-- start Data provided --

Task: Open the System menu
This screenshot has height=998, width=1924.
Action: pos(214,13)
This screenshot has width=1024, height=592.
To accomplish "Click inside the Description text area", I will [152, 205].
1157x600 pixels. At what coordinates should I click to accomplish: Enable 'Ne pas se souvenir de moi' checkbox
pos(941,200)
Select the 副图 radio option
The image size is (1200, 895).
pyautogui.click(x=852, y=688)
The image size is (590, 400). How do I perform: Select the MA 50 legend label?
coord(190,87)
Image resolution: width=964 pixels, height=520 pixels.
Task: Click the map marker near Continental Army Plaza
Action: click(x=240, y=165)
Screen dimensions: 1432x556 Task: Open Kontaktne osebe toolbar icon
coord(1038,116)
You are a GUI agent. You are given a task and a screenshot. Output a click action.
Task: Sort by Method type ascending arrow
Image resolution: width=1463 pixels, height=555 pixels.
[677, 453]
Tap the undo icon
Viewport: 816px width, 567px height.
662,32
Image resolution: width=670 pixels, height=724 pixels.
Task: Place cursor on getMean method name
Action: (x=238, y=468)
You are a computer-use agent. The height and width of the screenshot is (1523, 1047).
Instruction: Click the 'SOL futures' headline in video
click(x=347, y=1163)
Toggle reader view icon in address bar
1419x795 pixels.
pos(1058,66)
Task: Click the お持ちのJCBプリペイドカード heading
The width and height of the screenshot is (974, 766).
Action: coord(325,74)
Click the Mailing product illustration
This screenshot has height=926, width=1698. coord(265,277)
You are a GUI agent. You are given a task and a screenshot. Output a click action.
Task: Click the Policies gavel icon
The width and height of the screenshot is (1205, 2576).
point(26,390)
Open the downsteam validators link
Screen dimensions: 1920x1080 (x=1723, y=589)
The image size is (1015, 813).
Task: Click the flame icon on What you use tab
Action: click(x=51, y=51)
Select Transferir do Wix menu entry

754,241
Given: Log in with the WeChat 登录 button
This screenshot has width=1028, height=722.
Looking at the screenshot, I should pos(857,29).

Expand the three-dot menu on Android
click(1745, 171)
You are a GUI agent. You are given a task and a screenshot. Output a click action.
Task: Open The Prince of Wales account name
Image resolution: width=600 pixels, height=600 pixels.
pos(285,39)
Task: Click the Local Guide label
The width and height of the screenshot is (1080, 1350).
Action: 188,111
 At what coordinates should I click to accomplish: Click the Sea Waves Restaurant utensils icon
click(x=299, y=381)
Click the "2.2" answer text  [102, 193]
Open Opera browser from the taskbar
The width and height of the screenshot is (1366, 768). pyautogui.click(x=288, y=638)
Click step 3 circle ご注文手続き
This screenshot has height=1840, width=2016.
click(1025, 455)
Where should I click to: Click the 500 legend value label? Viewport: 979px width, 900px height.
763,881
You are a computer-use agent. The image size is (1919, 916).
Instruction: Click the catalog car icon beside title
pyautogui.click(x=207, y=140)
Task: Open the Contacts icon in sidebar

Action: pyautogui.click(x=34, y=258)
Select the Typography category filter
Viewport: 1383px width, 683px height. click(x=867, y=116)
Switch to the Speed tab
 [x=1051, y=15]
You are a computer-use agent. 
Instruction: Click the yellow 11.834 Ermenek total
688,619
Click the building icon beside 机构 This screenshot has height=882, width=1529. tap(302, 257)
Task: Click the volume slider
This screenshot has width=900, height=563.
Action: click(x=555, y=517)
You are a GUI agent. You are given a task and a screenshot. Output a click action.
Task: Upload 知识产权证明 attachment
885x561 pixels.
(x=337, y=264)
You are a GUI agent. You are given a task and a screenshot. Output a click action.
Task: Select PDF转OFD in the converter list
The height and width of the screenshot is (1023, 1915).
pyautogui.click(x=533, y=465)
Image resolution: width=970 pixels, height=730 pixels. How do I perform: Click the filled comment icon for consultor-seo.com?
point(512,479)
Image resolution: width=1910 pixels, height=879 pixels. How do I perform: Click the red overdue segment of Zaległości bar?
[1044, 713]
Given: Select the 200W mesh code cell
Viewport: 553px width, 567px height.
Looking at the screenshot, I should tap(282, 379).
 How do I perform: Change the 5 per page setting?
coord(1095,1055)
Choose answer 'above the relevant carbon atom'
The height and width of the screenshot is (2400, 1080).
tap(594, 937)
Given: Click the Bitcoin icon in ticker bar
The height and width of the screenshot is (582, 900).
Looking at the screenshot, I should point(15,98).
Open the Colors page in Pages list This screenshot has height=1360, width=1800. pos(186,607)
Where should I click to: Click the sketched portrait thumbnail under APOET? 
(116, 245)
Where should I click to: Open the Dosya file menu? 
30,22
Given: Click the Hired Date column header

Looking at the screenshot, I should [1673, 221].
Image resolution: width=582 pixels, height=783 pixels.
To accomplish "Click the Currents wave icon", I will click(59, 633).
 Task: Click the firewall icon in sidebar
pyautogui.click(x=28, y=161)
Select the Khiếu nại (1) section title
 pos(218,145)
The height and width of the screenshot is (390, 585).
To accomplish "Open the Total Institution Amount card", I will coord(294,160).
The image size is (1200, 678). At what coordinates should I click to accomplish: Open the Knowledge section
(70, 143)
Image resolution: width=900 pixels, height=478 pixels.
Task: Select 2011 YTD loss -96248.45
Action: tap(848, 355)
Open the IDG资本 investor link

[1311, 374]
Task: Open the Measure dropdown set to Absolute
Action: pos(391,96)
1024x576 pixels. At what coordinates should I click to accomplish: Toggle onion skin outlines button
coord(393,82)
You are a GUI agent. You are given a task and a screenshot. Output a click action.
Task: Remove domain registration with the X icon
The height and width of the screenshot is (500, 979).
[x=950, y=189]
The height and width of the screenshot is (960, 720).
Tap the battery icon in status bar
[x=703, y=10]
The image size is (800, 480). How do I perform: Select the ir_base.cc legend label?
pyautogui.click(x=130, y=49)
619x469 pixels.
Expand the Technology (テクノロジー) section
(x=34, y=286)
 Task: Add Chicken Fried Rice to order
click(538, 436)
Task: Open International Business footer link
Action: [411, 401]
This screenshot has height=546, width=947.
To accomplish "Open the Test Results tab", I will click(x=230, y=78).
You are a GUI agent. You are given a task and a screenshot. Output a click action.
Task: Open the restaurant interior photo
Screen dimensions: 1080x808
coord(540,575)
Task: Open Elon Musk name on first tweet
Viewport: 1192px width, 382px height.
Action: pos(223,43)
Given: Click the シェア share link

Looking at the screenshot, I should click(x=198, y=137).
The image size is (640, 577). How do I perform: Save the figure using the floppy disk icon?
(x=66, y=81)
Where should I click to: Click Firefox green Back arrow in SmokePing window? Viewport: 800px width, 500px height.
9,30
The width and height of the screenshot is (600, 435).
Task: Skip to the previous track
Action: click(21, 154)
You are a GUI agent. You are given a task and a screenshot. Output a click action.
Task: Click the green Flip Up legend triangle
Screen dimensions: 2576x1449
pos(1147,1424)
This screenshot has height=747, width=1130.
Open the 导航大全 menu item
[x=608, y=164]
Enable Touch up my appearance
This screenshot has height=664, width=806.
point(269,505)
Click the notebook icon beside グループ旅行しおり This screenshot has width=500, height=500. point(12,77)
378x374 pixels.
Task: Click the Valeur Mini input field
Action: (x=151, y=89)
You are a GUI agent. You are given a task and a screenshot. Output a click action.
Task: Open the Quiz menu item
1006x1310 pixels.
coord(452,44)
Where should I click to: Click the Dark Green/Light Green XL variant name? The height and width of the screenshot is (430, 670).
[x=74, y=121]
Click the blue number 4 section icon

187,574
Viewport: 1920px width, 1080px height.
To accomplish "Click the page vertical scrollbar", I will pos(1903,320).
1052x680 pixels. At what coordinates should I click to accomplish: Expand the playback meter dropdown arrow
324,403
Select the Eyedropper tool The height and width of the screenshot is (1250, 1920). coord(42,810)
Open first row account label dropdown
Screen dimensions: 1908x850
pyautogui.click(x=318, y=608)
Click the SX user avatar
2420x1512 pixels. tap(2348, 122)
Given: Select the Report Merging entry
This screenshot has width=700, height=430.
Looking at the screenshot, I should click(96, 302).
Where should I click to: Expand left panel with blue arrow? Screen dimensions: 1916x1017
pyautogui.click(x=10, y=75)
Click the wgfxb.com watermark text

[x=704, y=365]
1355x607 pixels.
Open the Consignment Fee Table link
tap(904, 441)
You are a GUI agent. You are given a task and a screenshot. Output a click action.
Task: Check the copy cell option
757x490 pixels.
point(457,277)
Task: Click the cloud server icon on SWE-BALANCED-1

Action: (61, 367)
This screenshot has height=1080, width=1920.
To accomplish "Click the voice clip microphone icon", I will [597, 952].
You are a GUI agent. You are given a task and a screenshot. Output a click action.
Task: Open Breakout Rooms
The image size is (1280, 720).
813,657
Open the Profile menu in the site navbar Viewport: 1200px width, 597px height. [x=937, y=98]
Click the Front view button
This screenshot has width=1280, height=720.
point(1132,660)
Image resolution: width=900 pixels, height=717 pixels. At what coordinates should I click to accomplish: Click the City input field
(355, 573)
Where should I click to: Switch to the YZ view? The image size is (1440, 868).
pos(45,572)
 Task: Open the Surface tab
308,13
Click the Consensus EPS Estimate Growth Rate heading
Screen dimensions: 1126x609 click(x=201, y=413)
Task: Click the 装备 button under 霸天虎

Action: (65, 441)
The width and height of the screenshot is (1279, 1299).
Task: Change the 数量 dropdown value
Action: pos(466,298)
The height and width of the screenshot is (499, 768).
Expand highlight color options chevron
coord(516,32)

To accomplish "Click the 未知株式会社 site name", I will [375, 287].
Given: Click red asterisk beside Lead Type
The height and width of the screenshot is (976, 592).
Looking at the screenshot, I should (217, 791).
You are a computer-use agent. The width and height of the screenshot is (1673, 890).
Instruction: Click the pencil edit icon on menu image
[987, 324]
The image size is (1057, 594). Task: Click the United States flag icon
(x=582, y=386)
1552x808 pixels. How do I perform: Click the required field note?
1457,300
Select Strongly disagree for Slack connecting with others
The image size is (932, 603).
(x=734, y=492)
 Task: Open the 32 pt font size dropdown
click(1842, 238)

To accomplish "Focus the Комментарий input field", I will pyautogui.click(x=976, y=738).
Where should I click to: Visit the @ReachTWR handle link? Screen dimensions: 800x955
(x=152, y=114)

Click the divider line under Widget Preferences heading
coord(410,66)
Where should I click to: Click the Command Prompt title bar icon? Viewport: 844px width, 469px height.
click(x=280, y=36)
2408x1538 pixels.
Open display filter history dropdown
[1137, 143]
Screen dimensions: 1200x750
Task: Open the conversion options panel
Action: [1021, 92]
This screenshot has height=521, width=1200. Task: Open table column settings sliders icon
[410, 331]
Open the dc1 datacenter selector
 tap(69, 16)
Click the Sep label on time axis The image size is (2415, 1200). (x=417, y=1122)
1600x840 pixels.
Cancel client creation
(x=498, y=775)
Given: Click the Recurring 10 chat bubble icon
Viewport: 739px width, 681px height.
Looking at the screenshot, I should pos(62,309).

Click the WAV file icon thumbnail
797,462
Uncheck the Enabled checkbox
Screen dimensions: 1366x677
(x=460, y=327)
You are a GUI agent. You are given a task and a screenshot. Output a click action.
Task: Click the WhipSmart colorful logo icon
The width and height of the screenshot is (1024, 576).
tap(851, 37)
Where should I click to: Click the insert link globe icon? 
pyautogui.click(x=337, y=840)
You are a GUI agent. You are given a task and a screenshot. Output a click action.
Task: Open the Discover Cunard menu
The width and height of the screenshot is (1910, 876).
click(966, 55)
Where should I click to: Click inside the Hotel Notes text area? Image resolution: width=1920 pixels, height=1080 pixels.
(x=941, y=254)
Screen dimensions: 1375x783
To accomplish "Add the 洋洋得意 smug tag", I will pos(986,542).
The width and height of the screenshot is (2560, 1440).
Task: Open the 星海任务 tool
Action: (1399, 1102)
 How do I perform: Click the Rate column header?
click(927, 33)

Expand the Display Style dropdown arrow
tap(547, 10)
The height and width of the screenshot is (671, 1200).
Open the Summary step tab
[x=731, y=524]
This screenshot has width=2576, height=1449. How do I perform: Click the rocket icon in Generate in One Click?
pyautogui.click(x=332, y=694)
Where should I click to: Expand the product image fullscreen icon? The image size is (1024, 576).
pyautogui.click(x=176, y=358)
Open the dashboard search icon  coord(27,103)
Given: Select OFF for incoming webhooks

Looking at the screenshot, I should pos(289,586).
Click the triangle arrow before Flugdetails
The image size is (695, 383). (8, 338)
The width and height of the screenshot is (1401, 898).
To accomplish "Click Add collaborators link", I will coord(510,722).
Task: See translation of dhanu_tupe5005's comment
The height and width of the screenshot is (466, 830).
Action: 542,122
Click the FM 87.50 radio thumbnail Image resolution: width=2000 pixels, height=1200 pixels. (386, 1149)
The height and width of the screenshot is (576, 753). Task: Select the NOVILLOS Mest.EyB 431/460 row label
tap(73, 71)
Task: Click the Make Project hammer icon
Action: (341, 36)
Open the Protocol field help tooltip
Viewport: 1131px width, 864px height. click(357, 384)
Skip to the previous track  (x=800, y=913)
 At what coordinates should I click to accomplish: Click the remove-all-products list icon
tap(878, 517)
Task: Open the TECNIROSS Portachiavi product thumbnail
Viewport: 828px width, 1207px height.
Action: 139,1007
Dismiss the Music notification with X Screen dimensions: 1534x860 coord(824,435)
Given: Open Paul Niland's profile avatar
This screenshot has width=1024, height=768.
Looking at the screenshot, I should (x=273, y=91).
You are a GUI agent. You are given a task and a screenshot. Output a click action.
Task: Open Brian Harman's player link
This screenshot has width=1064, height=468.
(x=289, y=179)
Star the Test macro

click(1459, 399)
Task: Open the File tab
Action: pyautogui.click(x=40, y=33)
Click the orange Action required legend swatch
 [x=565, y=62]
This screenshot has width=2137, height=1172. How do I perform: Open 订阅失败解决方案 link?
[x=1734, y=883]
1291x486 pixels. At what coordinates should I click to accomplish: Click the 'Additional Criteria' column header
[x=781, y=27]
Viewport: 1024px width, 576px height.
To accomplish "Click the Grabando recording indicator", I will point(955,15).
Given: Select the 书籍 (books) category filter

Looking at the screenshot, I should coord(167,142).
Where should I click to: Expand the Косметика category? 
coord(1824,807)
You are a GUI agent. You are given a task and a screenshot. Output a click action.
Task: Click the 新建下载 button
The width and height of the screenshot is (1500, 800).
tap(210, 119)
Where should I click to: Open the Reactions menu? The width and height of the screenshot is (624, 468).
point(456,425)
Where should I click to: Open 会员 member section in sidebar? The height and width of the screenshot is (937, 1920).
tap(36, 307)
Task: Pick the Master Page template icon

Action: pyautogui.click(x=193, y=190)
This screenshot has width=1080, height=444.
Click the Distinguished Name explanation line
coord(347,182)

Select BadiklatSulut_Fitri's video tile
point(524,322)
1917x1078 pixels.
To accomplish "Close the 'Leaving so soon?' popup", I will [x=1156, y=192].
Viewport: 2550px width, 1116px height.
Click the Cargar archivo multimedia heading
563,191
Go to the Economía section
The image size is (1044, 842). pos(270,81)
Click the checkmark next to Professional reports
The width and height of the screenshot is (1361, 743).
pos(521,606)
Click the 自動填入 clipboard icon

-- end Data provided --

■ Instructions for the task
Copy out the records from the line containing "Click the orange" down to the line containing "[x=781, y=27]", both included, and nothing else.

■ Result of this task
Click the orange Action required legend swatch
 [x=565, y=62]
This screenshot has width=2137, height=1172. How do I perform: Open 订阅失败解决方案 link?
[x=1734, y=883]
1291x486 pixels. At what coordinates should I click to accomplish: Click the 'Additional Criteria' column header
[x=781, y=27]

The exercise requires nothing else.